Facing Life

Speaking For Christian Ideals


To all that be in Rome . . . called to be saints.--Rom. 1: 7.

Saints in Rome--in pagan Rome! Some in the very household of Nero, the most profligate of the Caesars. In the midst of the foul and sensual atmosphere that prevailed there, they lived for the glory of Christ and kept their souls clean and spotless.

Some while ago I read in a London paper an interview in which a young English women expressed her opinion about the present world and ideals. “My view of things,” she said, “is that I have been born into a cock-eyed world. The world in which I live appears to glorify a code of behavior that would have been relished by Jack the Ripper. As I view it, my age is as barbaric, as uncivilized, and as crude as any other age condemned by history. Where there is progress there is also the desire to fight and conquer other men and other lands. Idealists have battered their brains out trying to prove that men love each other and love peace; but there is no place in This Brave New World for idealists. Ideals cannot live in this mad-dog age. The ideals of honor, of righteousness, of peace, are out for this cock-eyed world in which we live today.”

Well, what can we say? We cannot deny that the world has gone pretty much cock-eyed. Everywhere we hear the growls and barks of the mad-dogs of crime, revolution, and war. We have to confess that, even in ordinary business and social life, the prevailing codes, if not barbaric, are none too civilized. And yet I cannot, will not, subscribe to the cynical view that ideals are out for our time.

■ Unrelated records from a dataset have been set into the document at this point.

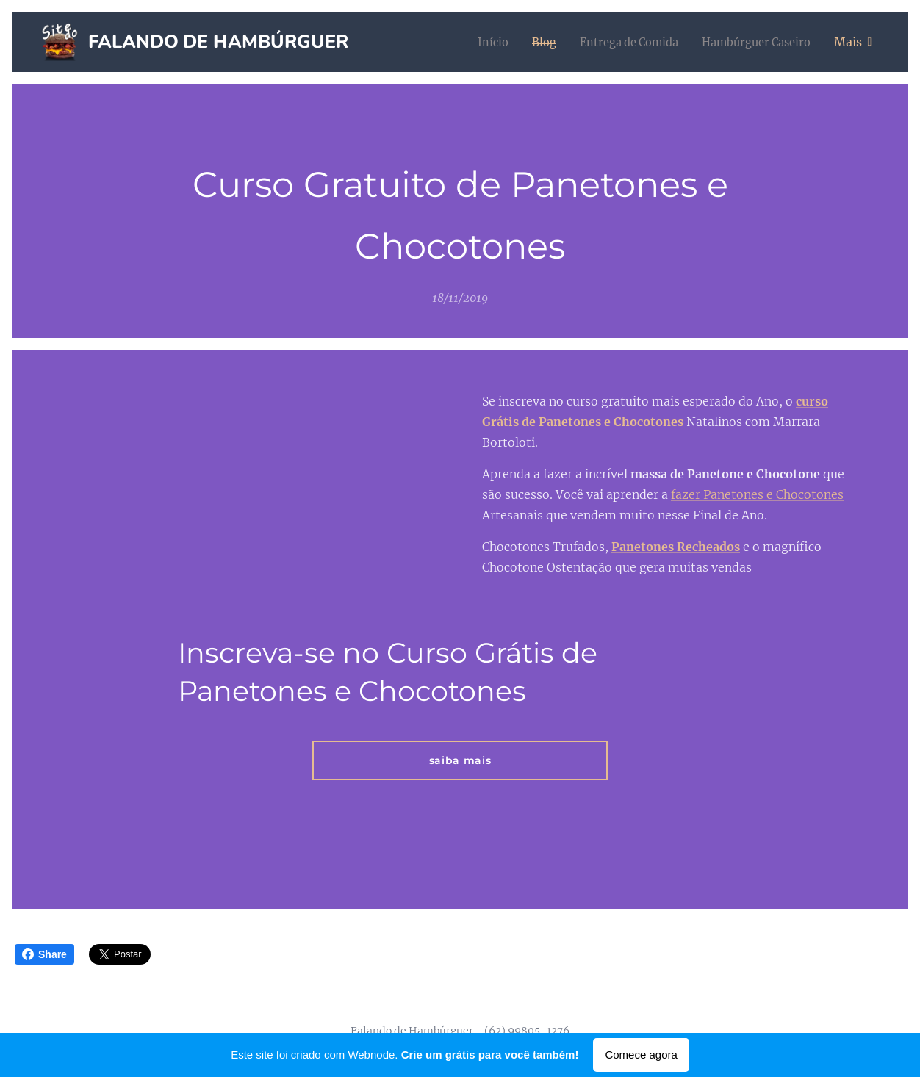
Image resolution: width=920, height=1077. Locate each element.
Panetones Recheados (675, 546)
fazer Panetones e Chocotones (757, 494)
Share (44, 954)
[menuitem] (471, 42)
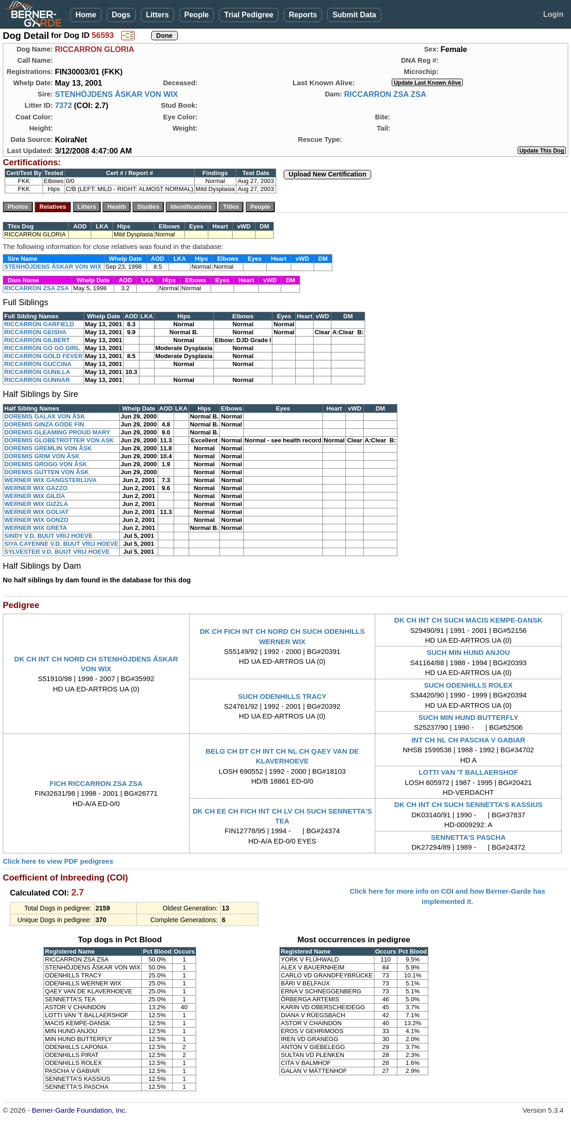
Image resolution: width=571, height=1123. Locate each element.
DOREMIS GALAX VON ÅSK (44, 416)
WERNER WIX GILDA (34, 495)
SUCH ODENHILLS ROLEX (468, 685)
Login (553, 14)
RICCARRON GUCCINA (38, 363)
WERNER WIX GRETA (35, 527)
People (196, 15)
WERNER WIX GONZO (36, 519)
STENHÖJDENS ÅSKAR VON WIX (116, 94)
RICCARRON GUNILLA (37, 371)
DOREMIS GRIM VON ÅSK (42, 456)
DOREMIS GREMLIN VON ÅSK (48, 448)
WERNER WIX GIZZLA (36, 503)
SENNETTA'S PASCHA (468, 837)
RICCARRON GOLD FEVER (43, 356)
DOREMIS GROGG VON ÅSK (45, 464)
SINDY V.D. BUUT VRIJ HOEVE (48, 535)
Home (85, 15)
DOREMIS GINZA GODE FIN (44, 424)
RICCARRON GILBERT (37, 340)
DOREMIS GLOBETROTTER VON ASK (59, 440)
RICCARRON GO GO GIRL (42, 348)
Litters (157, 15)
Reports (303, 15)
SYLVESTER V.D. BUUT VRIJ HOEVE (57, 551)
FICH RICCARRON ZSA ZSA (96, 783)
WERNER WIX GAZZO (35, 488)
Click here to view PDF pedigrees (58, 861)
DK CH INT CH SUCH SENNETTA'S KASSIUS (468, 804)
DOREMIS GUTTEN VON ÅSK (46, 472)
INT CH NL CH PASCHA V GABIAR (468, 740)
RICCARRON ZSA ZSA (385, 94)
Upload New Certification (327, 174)
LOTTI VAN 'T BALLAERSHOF (468, 772)
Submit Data (354, 15)
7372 (63, 105)
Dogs (121, 15)
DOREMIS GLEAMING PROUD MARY (57, 432)
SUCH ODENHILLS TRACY (282, 696)
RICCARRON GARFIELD (39, 324)
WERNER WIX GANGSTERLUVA (50, 480)
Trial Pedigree (248, 15)
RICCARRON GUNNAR (37, 379)
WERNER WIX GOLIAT (36, 511)
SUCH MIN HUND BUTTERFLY (468, 717)
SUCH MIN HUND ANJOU (468, 652)
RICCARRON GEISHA (35, 332)
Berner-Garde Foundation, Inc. (79, 1110)
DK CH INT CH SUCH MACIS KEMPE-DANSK (468, 620)
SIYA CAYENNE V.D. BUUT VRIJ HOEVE (61, 543)
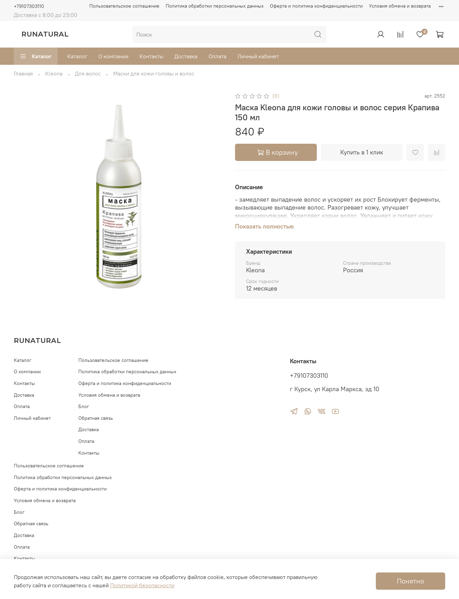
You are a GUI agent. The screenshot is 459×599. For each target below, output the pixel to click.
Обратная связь (95, 418)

Certainly ideals are not out for Christian men and women. If saints lived in the pagan world of Nero, saints can live in our world today, in spite of all its paganism. And they do! Multitudes of people, by faith and divine grace, are living up to the highest ideals, and seeking to build them in the world around them.

"The Lord giveth the word: they that publish the tidings are a great host. Kings of armies flee, they flee" (Ps. 68: 11-12)--flee before the missioners of the ideal! "O let me ne'er forget That though the wrong seems oft so strong. God is the Ruler yet . . . The battle is not done, Jesus who died shall be satisfied, and earth and heav'n be one" (Hymn).